Enhancing Speech-to-Speech Dialogue Modeling with End-to-End Retrieval-Augmented Generation
This work addresses the challenge of knowledge integration in speech-to-speech dialogue systems, which is crucial for applications like virtual assistants, but it is incremental as it adapts an existing text-based method to a new modality.
The paper tackled the problem of incorporating external knowledge into end-to-end speech-to-speech dialogue systems by proposing a novel retrieval-augmented generation framework that directly retrieves textual knowledge from speech queries, resulting in significant performance improvements and higher retrieval efficiency, though it still lags behind state-of-the-art cascaded models.
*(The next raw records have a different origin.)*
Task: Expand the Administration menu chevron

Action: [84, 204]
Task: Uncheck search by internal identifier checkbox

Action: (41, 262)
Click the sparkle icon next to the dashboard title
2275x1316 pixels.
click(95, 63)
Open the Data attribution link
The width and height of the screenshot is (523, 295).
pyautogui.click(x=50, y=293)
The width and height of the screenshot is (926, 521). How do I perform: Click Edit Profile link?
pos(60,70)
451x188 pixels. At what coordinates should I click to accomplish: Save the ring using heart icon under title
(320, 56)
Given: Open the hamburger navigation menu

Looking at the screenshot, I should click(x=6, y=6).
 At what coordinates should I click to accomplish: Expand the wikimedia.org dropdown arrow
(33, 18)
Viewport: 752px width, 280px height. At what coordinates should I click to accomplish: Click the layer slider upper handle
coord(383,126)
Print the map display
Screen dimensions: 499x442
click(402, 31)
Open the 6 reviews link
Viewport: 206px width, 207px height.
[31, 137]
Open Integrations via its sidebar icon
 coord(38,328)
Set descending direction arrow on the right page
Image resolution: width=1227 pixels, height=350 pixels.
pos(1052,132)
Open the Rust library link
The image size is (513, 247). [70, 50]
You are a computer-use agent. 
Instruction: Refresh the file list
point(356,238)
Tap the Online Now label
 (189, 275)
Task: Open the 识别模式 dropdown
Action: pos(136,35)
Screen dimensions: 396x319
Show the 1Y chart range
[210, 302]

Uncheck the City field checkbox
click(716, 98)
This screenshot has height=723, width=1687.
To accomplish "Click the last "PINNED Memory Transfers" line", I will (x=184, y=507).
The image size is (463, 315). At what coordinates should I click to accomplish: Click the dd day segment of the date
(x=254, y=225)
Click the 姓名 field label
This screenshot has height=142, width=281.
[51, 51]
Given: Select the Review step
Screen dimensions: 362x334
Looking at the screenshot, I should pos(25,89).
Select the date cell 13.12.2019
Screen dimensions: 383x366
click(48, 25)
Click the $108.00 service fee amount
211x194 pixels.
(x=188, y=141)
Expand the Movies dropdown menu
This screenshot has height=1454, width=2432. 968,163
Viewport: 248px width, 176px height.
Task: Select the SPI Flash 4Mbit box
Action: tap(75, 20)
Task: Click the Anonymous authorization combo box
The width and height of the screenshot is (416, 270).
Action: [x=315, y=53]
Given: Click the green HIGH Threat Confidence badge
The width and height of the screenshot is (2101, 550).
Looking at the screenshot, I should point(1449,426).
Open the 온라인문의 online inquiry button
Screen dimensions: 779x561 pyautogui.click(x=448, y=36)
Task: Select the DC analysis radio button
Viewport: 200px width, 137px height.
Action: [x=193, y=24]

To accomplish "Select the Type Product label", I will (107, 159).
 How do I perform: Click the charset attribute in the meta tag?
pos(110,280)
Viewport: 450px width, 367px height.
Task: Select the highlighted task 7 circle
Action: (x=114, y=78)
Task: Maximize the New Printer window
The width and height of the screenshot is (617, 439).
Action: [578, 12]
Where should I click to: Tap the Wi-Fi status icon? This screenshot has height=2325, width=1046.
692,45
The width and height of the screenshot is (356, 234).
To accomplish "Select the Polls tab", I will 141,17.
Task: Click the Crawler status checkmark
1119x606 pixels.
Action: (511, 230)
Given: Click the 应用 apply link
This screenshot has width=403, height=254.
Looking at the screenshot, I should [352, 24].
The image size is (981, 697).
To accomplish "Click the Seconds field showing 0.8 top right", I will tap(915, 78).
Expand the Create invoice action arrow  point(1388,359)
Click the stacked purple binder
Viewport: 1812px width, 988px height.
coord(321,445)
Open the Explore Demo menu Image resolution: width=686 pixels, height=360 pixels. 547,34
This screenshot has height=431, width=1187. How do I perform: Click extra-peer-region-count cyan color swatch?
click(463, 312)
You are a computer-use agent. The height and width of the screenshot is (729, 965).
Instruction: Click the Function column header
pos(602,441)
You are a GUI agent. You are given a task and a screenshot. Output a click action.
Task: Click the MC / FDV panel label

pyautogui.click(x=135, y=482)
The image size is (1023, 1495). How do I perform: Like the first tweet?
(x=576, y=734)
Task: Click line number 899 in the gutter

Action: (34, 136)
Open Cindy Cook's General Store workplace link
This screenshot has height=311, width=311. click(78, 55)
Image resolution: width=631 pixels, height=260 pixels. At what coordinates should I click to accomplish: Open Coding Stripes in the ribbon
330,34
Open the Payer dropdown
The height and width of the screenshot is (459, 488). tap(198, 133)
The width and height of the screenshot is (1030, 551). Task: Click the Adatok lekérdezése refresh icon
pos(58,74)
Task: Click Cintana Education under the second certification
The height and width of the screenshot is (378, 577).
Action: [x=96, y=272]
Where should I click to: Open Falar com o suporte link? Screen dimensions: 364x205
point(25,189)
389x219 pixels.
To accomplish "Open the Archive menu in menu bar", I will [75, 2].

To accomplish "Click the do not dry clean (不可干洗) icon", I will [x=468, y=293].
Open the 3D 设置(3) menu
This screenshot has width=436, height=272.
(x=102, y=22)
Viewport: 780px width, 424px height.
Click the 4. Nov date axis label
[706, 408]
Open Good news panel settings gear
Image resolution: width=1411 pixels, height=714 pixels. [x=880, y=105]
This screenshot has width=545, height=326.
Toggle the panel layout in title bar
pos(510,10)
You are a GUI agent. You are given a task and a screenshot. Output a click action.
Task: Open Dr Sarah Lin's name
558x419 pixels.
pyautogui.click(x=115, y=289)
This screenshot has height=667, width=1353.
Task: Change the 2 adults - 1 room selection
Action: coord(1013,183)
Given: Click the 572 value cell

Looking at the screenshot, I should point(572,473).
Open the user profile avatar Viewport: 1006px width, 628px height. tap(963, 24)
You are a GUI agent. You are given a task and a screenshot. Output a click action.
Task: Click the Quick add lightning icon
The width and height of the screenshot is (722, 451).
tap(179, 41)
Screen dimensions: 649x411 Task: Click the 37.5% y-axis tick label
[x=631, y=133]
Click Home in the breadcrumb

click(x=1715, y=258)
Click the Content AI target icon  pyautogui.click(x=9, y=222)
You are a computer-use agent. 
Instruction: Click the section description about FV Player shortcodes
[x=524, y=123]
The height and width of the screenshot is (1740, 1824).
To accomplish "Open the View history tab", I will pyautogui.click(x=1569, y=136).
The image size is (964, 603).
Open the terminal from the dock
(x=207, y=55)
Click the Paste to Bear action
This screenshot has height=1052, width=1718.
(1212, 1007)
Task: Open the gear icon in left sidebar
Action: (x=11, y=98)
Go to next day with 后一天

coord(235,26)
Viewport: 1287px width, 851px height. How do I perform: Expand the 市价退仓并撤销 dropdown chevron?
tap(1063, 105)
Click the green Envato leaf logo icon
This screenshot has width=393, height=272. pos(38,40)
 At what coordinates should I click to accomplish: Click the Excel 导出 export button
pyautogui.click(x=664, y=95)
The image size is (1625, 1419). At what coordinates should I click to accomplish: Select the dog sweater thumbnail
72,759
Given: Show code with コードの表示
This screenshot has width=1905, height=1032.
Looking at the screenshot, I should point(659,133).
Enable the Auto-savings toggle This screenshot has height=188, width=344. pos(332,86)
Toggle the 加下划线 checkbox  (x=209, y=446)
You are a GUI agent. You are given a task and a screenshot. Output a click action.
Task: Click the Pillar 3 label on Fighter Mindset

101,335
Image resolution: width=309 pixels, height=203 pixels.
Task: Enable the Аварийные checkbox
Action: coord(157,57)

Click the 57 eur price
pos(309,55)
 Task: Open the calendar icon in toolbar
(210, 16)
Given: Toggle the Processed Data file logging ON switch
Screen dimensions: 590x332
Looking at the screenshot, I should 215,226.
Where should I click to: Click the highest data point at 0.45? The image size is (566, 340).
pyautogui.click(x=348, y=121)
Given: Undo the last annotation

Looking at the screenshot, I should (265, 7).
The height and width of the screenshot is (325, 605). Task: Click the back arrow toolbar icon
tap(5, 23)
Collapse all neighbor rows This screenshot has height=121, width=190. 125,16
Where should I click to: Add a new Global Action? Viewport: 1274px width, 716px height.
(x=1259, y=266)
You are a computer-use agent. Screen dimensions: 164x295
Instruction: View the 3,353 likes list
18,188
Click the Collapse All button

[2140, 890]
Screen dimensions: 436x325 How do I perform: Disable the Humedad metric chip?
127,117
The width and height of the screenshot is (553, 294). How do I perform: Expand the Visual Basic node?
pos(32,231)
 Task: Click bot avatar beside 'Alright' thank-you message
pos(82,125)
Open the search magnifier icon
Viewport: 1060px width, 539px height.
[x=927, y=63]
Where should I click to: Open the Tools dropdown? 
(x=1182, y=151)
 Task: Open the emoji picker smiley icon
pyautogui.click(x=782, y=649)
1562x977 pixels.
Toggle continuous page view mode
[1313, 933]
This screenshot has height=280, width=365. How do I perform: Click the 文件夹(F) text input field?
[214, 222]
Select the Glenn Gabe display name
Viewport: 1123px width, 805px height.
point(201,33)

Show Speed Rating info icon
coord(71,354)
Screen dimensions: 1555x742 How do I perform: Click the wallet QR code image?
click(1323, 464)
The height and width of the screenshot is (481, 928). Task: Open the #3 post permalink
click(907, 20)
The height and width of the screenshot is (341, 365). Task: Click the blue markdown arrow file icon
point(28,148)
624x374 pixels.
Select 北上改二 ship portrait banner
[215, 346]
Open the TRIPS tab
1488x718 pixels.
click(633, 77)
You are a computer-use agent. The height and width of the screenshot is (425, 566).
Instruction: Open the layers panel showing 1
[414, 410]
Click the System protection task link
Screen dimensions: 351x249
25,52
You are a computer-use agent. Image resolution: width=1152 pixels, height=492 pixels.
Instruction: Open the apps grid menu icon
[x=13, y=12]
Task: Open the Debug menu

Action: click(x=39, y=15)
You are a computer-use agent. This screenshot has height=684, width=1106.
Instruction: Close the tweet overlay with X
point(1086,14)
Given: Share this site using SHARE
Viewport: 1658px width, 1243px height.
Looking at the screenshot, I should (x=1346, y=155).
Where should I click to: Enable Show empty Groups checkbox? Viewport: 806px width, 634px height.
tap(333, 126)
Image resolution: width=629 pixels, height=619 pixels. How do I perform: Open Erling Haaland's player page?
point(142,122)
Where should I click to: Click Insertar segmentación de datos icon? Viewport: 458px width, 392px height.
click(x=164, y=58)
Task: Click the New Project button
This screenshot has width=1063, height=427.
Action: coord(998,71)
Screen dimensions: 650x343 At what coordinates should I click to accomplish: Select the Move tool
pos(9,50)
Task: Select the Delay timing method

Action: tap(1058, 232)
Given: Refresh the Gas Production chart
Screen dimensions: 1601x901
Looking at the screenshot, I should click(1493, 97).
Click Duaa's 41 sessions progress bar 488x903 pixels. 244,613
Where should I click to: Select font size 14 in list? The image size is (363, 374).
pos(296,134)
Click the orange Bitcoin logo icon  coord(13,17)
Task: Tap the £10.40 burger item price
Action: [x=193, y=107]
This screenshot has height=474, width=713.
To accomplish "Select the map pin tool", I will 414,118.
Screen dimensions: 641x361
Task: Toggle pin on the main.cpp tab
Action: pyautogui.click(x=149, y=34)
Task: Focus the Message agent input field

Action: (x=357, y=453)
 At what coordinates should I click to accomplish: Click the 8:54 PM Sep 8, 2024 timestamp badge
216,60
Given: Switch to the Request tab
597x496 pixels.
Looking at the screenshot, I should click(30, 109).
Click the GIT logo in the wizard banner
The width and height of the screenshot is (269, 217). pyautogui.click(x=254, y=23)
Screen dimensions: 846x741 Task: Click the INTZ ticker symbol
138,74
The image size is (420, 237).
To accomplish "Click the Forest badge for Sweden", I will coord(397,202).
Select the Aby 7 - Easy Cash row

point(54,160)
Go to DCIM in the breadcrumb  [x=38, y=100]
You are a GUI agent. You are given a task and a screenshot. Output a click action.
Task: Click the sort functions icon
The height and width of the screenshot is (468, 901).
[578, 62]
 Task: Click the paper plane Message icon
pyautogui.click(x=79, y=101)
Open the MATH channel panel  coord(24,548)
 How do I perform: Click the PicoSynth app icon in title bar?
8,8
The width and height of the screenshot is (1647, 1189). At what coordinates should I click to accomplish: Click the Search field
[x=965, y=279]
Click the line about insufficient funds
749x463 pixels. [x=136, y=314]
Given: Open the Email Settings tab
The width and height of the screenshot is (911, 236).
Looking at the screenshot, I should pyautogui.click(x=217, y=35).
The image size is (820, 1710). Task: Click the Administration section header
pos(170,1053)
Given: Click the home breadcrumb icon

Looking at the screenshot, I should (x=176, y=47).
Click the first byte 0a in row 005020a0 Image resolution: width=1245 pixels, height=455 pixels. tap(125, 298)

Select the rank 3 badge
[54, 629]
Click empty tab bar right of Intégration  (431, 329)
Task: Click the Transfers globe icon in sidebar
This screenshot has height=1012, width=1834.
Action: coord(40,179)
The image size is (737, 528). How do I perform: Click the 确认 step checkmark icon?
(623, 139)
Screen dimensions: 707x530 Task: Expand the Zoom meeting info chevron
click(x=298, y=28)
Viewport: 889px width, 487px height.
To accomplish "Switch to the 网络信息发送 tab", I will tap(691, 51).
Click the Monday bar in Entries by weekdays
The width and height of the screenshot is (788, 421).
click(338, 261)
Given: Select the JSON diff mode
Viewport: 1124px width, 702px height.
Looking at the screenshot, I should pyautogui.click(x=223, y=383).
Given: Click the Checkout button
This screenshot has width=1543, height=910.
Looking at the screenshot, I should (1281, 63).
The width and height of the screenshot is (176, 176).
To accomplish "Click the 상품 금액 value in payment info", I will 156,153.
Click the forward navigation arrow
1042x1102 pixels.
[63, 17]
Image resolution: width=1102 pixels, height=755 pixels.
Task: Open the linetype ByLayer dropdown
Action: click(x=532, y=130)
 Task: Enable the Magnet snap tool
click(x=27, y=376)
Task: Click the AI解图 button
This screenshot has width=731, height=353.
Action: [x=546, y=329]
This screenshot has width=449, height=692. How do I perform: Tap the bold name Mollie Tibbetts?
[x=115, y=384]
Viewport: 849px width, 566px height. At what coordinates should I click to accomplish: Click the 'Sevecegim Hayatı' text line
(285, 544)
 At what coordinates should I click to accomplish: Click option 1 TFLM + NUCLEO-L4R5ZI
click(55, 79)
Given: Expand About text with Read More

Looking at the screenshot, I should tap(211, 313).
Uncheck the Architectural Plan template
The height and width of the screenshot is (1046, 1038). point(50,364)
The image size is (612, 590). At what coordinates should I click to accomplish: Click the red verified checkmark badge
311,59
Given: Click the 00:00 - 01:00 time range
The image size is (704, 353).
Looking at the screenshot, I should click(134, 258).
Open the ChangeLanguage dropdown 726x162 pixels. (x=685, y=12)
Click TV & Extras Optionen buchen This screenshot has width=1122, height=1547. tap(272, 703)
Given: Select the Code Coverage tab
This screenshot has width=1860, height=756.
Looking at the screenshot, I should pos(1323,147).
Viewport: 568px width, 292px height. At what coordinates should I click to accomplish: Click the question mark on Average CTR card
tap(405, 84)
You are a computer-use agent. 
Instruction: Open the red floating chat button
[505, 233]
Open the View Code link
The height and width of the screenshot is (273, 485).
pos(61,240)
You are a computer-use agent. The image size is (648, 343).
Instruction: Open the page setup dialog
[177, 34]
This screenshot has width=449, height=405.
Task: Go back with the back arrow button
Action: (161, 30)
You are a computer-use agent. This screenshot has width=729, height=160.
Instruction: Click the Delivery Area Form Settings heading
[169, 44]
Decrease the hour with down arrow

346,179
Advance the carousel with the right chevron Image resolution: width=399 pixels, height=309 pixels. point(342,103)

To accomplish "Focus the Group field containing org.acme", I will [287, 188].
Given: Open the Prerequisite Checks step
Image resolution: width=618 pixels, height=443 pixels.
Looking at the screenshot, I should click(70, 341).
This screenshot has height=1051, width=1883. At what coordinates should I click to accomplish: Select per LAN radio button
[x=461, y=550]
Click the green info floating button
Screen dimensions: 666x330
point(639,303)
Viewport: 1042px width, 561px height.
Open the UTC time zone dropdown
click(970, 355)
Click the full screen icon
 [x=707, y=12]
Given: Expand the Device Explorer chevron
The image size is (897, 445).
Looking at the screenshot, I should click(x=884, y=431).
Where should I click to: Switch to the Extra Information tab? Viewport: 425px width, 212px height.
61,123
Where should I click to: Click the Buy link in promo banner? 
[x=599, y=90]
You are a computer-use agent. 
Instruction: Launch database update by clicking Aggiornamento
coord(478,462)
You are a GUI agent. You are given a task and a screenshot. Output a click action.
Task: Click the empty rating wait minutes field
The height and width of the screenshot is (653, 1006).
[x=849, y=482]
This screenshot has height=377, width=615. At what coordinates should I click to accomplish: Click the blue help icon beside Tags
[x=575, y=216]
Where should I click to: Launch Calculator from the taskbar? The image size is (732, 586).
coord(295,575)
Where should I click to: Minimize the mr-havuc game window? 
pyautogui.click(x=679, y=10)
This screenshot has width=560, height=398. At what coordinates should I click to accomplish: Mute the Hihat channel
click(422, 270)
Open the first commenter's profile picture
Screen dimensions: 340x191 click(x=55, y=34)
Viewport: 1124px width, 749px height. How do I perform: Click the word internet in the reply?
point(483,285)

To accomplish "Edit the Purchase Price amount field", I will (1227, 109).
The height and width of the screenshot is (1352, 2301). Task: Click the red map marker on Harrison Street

End-to-end speech-to-speech (S2S) dialogue systems have recently garnered increasing research attention for their lower latency and more natural integration of nonverbal cues such as emotion and speaker identity. However, these systems face key challenges, particularly in incorporating external knowledge, a capability commonly addressed by Retrieval-Augmented Generation (RAG) in text-based large language models (LLMs). The core difficulty lies in the modality gap between input speech and retrieved textual knowledge, which hinders effective integration of information. To address this issue, we propose a novel end-to-end RAG framework that directly retrieves relevant textual knowledge from speech queries. Experimental results demonstrate that our method significantly improves the performance of end-to-end S2S dialogue systems while achieving higher retrieval efficiency. Although the overall performance still lags behind the SOTA cascaded models, our framework offers a promising direction for enhancing knowledge integration in end-to-end S2S systems. Our code and dataset are released.